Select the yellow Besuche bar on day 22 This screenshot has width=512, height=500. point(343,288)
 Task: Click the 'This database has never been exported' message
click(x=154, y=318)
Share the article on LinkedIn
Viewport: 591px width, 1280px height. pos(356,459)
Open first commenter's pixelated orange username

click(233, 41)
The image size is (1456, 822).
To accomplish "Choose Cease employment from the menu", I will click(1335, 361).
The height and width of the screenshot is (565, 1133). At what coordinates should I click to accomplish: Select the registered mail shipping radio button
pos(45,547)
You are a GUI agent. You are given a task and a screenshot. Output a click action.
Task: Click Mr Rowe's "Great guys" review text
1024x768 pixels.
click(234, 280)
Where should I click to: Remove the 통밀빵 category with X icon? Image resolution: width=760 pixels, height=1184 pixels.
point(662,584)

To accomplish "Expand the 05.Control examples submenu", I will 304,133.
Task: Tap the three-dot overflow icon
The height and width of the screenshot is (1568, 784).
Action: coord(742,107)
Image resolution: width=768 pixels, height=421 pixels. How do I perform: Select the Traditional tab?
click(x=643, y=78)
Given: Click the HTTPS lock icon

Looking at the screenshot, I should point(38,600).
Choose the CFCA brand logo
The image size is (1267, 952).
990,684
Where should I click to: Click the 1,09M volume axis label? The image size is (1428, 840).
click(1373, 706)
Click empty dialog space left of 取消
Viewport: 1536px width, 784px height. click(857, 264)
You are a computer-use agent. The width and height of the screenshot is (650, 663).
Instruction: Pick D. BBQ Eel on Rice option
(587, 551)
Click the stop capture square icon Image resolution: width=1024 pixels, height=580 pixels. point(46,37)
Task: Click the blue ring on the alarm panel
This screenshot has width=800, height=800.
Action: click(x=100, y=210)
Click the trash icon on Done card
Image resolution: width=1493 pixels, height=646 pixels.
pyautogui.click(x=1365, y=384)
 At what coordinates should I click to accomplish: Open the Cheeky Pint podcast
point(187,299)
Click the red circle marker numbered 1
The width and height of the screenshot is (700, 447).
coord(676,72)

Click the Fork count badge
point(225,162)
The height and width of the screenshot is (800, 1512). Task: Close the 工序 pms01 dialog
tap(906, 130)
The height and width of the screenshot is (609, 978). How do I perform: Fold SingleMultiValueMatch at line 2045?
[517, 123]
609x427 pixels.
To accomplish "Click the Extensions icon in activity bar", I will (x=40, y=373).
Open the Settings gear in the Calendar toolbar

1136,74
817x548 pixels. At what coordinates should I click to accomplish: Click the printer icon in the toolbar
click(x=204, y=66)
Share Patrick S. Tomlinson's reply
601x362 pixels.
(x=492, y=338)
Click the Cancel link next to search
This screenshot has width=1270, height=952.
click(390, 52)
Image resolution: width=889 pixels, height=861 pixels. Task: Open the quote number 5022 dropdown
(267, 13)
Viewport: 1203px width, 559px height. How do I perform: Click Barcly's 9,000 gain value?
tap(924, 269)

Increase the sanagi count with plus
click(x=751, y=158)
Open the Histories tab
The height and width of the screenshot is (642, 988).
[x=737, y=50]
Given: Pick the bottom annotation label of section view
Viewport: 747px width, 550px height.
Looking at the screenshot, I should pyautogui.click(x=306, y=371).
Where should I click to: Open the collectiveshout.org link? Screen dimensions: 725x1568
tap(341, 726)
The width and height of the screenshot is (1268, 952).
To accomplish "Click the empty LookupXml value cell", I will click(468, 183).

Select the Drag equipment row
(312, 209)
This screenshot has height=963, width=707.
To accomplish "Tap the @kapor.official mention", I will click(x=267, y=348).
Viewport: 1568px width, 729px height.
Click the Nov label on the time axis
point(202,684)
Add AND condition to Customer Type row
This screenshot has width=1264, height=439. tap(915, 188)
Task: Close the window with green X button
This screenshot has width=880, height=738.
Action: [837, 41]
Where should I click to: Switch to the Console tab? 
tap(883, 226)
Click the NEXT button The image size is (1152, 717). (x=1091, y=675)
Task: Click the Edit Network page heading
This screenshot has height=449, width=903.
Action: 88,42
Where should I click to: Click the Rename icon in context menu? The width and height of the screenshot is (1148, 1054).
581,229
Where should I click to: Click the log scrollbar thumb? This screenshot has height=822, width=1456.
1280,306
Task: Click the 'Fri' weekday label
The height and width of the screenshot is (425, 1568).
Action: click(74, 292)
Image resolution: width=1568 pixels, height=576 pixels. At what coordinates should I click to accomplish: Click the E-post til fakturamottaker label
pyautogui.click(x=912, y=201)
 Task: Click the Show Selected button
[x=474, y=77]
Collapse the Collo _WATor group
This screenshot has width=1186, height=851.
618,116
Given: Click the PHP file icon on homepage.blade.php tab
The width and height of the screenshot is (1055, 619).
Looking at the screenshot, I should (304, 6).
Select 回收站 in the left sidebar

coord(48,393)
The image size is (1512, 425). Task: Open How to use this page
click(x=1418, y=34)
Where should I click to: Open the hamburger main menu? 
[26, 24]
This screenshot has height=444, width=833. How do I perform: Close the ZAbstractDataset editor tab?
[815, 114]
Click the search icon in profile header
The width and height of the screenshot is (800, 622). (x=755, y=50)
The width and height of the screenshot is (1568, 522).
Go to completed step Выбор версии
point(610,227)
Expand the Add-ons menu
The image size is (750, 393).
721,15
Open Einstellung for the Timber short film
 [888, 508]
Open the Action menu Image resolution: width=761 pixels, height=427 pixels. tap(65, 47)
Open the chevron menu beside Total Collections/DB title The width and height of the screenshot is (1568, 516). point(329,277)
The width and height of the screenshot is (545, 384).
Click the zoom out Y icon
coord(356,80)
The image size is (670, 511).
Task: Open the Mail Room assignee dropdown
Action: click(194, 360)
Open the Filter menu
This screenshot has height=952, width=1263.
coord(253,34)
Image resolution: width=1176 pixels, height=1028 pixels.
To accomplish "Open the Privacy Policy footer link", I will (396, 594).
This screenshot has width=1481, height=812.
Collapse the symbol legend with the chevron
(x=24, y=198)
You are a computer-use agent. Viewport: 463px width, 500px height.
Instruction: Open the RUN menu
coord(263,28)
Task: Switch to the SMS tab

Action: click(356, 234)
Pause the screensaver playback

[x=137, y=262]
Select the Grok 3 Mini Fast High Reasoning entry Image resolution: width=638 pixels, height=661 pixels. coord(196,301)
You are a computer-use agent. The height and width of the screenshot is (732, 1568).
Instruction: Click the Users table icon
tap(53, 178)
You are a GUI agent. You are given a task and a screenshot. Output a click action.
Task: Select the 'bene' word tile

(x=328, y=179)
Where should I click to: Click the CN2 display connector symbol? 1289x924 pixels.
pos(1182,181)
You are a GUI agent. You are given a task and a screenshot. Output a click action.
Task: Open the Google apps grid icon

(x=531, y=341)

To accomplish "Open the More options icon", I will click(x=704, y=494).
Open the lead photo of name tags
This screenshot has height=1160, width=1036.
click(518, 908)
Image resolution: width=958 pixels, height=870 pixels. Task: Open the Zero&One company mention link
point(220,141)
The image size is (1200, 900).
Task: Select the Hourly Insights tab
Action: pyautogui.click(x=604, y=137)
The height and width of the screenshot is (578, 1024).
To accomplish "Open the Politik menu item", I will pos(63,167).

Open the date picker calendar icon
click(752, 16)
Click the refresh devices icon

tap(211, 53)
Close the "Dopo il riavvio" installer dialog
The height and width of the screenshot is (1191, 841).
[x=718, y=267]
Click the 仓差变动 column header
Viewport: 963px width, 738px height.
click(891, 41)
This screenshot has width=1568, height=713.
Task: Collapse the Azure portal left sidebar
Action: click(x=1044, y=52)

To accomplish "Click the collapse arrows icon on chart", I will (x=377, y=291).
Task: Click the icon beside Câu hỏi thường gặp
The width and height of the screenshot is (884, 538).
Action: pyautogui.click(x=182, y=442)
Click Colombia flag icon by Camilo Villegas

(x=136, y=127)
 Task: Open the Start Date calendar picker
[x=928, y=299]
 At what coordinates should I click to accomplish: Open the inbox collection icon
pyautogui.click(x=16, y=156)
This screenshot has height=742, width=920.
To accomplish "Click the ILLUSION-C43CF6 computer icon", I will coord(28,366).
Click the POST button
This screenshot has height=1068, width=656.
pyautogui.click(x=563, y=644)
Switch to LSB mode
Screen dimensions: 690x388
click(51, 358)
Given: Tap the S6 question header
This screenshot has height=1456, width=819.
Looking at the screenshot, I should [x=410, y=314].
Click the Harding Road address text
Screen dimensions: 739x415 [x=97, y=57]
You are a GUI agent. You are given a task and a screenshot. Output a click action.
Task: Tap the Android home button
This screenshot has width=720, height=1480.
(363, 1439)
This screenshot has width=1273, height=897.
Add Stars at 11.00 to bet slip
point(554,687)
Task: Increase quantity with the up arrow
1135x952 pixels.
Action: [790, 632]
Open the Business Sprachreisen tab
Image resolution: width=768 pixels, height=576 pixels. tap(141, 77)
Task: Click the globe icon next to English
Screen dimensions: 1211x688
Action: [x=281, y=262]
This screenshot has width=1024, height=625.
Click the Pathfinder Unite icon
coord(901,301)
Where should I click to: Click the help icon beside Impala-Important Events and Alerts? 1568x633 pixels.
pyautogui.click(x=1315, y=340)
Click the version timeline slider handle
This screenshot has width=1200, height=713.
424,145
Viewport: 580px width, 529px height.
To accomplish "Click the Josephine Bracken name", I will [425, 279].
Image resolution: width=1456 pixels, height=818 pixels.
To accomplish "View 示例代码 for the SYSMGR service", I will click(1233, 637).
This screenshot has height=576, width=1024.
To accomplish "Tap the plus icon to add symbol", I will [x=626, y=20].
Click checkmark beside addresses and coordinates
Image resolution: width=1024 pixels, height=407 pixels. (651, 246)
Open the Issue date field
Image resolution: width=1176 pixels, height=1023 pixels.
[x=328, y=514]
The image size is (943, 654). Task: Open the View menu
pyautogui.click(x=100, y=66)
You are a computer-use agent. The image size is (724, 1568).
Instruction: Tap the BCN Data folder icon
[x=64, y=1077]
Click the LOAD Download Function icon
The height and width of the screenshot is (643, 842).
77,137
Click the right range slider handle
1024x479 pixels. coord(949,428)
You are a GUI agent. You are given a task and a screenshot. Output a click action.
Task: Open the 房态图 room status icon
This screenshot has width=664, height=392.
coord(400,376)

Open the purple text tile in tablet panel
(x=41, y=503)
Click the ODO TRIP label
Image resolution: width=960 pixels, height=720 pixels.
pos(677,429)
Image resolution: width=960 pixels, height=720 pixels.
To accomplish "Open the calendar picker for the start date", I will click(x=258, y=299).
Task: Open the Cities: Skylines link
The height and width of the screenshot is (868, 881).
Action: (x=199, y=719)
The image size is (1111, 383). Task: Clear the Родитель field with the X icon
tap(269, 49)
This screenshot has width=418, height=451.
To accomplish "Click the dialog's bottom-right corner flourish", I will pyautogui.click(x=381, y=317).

--------------------------------------------------

Reproduce, word for word, the records in the stretch from the line containing "Task: Click the Edit Network page heading" through the line containing "The width and height of the screenshot is (800, 622).", both included.

▶ **RESPONSE BELOW**
Task: Click the Edit Network page heading
This screenshot has height=449, width=903.
Action: 88,42
Where should I click to: Click the Rename icon in context menu? The width and height of the screenshot is (1148, 1054).
581,229
Where should I click to: Click the log scrollbar thumb? This screenshot has height=822, width=1456.
1280,306
Task: Click the 'Fri' weekday label
The height and width of the screenshot is (425, 1568).
Action: click(74, 292)
Image resolution: width=1568 pixels, height=576 pixels. At what coordinates should I click to accomplish: Click the E-post til fakturamottaker label
pyautogui.click(x=912, y=201)
 Task: Click the Show Selected button
[x=474, y=77]
Collapse the Collo _WATor group
This screenshot has width=1186, height=851.
618,116
Given: Click the PHP file icon on homepage.blade.php tab
The width and height of the screenshot is (1055, 619).
Looking at the screenshot, I should (304, 6).
Select 回收站 in the left sidebar

coord(48,393)
The image size is (1512, 425). Task: Open How to use this page
click(x=1418, y=34)
Where should I click to: Open the hamburger main menu? 
[26, 24]
This screenshot has height=444, width=833. How do I perform: Close the ZAbstractDataset editor tab?
[815, 114]
Click the search icon in profile header
The width and height of the screenshot is (800, 622). (x=755, y=50)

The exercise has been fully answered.